◆ About this task: In the listing below, the answer starts at the line that has "You are a computer-use" and stops after the line that has "You are a GUI"; please repeat that part exactly and nothing more.
── Input for this task ──
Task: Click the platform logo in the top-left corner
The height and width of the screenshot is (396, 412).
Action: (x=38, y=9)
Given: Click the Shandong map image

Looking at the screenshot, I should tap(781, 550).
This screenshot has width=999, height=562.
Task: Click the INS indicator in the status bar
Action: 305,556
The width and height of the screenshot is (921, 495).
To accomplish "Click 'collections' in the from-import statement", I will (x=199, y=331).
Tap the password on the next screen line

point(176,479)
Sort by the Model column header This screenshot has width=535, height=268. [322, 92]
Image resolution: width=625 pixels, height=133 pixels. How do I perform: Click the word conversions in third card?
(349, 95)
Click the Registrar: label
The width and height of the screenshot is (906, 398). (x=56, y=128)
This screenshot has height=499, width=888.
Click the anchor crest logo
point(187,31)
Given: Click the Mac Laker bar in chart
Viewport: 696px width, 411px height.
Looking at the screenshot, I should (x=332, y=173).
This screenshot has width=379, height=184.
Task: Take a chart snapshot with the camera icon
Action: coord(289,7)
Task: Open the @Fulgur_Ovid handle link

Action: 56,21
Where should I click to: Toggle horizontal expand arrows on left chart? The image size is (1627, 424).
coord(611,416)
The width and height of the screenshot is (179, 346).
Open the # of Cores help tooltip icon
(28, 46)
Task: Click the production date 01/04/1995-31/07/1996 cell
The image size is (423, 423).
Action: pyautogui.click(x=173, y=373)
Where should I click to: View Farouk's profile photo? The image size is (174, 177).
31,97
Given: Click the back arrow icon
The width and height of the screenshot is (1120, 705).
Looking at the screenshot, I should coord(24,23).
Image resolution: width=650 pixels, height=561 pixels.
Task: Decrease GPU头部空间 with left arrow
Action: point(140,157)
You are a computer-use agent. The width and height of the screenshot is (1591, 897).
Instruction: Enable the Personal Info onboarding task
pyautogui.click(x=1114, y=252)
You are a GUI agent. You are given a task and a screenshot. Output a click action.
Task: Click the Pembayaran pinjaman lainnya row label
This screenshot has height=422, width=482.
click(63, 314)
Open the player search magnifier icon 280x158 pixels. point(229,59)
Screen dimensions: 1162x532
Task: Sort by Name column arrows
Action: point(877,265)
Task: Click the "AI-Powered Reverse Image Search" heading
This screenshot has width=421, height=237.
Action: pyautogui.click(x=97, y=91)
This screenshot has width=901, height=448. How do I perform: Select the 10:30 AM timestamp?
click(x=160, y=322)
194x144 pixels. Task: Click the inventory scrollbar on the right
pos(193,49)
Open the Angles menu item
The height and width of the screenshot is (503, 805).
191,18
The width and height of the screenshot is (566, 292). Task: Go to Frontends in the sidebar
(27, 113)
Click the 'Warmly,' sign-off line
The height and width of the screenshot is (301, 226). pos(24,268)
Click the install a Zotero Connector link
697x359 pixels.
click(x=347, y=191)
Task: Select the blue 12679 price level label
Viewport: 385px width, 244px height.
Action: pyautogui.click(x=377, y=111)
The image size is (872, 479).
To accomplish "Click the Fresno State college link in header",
───
◆ Output for this task:
You are a computer-use agent. The width and height of the screenshot is (1591, 897).
Instruction: Enable the Personal Info onboarding task
pyautogui.click(x=1114, y=252)
You are a GUI agent. You are given a task and a screenshot. Output a click action.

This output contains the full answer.